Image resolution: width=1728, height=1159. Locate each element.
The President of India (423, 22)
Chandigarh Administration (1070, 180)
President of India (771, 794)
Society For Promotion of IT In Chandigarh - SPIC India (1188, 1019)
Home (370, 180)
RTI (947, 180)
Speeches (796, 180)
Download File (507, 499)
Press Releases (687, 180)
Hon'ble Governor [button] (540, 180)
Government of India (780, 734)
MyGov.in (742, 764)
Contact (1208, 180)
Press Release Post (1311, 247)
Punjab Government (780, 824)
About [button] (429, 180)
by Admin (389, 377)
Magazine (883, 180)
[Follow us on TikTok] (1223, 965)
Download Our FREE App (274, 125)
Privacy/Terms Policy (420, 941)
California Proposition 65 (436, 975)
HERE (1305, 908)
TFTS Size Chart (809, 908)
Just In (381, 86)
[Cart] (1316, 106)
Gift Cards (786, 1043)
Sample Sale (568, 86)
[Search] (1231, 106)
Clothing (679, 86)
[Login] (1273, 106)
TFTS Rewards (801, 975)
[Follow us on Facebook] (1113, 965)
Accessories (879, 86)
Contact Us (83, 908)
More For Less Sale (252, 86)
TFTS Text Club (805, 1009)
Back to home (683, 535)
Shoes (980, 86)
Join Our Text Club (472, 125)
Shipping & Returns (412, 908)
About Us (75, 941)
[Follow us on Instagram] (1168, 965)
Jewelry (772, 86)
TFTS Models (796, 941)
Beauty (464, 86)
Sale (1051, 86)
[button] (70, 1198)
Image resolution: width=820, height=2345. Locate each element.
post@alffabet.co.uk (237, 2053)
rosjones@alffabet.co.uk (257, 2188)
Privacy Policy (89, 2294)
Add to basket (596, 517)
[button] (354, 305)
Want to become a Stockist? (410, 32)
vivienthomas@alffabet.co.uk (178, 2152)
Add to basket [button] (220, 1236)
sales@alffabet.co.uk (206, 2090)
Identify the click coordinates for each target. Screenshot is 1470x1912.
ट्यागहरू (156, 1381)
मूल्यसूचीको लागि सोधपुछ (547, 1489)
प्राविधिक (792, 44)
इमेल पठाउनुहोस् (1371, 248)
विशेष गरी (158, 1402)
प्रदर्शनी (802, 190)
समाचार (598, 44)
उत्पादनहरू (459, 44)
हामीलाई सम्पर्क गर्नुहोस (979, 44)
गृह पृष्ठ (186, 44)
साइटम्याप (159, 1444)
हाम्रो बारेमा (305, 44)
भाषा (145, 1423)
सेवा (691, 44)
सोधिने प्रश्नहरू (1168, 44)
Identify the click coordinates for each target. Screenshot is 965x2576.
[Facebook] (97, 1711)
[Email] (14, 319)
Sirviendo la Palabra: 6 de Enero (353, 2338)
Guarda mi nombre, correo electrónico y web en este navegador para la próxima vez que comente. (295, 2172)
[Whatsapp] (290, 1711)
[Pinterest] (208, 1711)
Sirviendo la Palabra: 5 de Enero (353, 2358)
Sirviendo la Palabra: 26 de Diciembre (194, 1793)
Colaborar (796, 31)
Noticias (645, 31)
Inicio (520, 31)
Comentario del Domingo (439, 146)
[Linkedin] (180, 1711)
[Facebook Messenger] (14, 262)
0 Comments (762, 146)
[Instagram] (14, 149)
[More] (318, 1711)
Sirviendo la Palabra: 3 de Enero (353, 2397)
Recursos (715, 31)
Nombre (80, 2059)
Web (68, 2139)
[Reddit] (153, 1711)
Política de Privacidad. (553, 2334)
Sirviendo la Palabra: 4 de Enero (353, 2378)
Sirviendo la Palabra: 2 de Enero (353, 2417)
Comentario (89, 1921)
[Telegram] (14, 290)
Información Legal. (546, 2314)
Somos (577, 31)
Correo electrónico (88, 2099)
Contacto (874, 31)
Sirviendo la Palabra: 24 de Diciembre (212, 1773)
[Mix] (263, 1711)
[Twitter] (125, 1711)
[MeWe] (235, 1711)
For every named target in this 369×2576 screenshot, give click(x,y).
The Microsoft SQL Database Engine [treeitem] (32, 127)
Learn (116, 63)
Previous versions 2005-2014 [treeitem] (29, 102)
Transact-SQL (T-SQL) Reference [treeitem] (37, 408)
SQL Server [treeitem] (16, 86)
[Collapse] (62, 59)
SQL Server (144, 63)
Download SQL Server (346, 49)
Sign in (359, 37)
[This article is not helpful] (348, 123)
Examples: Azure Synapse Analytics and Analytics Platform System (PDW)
━━━━━━
**TASK REQUIREMENTS**.
For this exercise, output the records in full, exactly.

**ANSWER TO THIS TASK**.
Image resolution: width=1728, height=1159. Locate each element.
The President of India (423, 22)
Chandigarh Administration (1070, 180)
President of India (771, 794)
Society For Promotion of IT In Chandigarh - SPIC India (1188, 1019)
Home (370, 180)
RTI (947, 180)
Speeches (796, 180)
Download File (507, 499)
Press Releases (687, 180)
Hon'ble Governor [button] (540, 180)
Government of India (780, 734)
MyGov.in (742, 764)
Contact (1208, 180)
Press Release Post (1311, 247)
Punjab Government (780, 824)
About [button] (429, 180)
by Admin (389, 377)
Magazine (883, 180)
[Follow us on TikTok] (1223, 965)
Download Our FREE App (274, 125)
Privacy/Terms Policy (420, 941)
California Proposition 65 (436, 975)
HERE (1305, 908)
TFTS Size Chart (809, 908)
Just In (381, 86)
[Cart] (1316, 106)
Gift Cards (786, 1043)
Sample Sale (568, 86)
[Search] (1231, 106)
Clothing (679, 86)
[Login] (1273, 106)
TFTS Rewards (801, 975)
[Follow us on Facebook] (1113, 965)
Accessories (879, 86)
Contact Us (83, 908)
More For Less Sale (252, 86)
TFTS Text Club (805, 1009)
Back to home (683, 535)
Shoes (980, 86)
Join Our Text Club (472, 125)
Shipping & Returns (412, 908)
About Us (75, 941)
[Follow us on Instagram] (1168, 965)
Jewelry (772, 86)
TFTS Models (796, 941)
Beauty (464, 86)
Sale (1051, 86)
[button] (70, 1198)
Image resolution: width=820, height=2345. Locate each element.
post@alffabet.co.uk (237, 2053)
rosjones@alffabet.co.uk (257, 2188)
Privacy Policy (89, 2294)
Add to basket (596, 517)
[button] (354, 305)
Want to become a Stockist? (410, 32)
vivienthomas@alffabet.co.uk (178, 2152)
Add to basket [button] (220, 1236)
sales@alffabet.co.uk (206, 2090)
Identify the click coordinates for each target. Screenshot is 1470x1912.
ट्यागहरू (156, 1381)
मूल्यसूचीको लागि सोधपुछ (547, 1489)
प्राविधिक (792, 44)
इमेल पठाउनुहोस् (1371, 248)
विशेष गरी (158, 1402)
प्रदर्शनी (802, 190)
समाचार (598, 44)
उत्पादनहरू (459, 44)
हामीलाई सम्पर्क गर्नुहोस (979, 44)
गृह पृष्ठ (186, 44)
साइटम्याप (159, 1444)
हाम्रो बारेमा (305, 44)
भाषा (145, 1423)
सेवा (691, 44)
सोधिने प्रश्नहरू (1168, 44)
Identify the click coordinates for each target. Screenshot is 965x2576.
[Facebook] (97, 1711)
[Email] (14, 319)
Sirviendo la Palabra: 6 de Enero (353, 2338)
Guarda mi nombre, correo electrónico y web en este navegador para la próxima vez que comente. (295, 2172)
[Whatsapp] (290, 1711)
[Pinterest] (208, 1711)
Sirviendo la Palabra: 5 de Enero (353, 2358)
Sirviendo la Palabra: 26 de Diciembre (194, 1793)
Colaborar (796, 31)
Noticias (645, 31)
Inicio (520, 31)
Comentario del Domingo (439, 146)
[Linkedin] (180, 1711)
[Facebook Messenger] (14, 262)
0 Comments (762, 146)
[Instagram] (14, 149)
[More] (318, 1711)
Sirviendo la Palabra: 3 de Enero (353, 2397)
Recursos (715, 31)
Nombre (80, 2059)
Web (68, 2139)
[Reddit] (153, 1711)
Política de Privacidad. (553, 2334)
Sirviendo la Palabra: 4 de Enero (353, 2378)
Sirviendo la Palabra: 2 de Enero (353, 2417)
Comentario (89, 1921)
[Telegram] (14, 290)
Información Legal. (546, 2314)
Somos (577, 31)
Correo electrónico (88, 2099)
Contacto (874, 31)
Sirviendo la Palabra: 24 de Diciembre (212, 1773)
[Mix] (263, 1711)
[Twitter] (125, 1711)
[MeWe] (235, 1711)
For every named target in this 369×2576 screenshot, give click(x,y).
The Microsoft SQL Database Engine [treeitem] (32, 127)
Learn (116, 63)
Previous versions 2005-2014 [treeitem] (29, 102)
Transact-SQL (T-SQL) Reference [treeitem] (37, 408)
SQL Server [treeitem] (16, 86)
[Collapse] (62, 59)
SQL Server (144, 63)
Download SQL Server (346, 49)
Sign in (359, 37)
[This article is not helpful] (348, 123)
Examples: Azure Synapse Analytics and Analytics Platform System (PDW)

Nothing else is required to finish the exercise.